»»

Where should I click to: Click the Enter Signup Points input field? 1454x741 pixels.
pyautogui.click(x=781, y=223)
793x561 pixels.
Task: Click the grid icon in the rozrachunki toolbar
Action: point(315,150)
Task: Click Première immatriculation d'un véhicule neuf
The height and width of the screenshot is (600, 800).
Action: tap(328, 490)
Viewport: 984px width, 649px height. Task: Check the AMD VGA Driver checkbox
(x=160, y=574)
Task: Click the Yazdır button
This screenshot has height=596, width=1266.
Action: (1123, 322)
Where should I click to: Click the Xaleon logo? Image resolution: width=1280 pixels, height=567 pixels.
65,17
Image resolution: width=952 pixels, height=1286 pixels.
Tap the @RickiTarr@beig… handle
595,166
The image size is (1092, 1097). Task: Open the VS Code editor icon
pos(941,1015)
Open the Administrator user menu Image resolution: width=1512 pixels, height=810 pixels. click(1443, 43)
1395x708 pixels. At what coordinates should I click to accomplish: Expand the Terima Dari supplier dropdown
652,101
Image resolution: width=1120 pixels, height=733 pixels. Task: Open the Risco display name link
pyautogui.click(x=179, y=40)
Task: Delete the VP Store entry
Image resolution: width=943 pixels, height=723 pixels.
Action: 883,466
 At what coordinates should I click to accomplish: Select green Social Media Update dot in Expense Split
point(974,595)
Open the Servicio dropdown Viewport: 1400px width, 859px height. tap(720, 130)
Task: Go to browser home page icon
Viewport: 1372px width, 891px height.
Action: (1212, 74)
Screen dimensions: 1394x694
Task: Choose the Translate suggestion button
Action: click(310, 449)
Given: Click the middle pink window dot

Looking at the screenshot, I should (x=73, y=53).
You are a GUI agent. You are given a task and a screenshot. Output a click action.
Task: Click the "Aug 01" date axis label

««

> ASSIGNMENT
An exact copy of the lines above, from the one containing "1395x708 pixels. At" down to the one containing "Open the Servicio" and including both, is the whole answer; retype it and nothing else.

> SOLUTION TO THE PROBLEM
1395x708 pixels. At what coordinates should I click to accomplish: Expand the Terima Dari supplier dropdown
652,101
Image resolution: width=1120 pixels, height=733 pixels. Task: Open the Risco display name link
pyautogui.click(x=179, y=40)
Task: Delete the VP Store entry
Image resolution: width=943 pixels, height=723 pixels.
Action: 883,466
 At what coordinates should I click to accomplish: Select green Social Media Update dot in Expense Split
point(974,595)
Open the Servicio dropdown Viewport: 1400px width, 859px height. tap(720, 130)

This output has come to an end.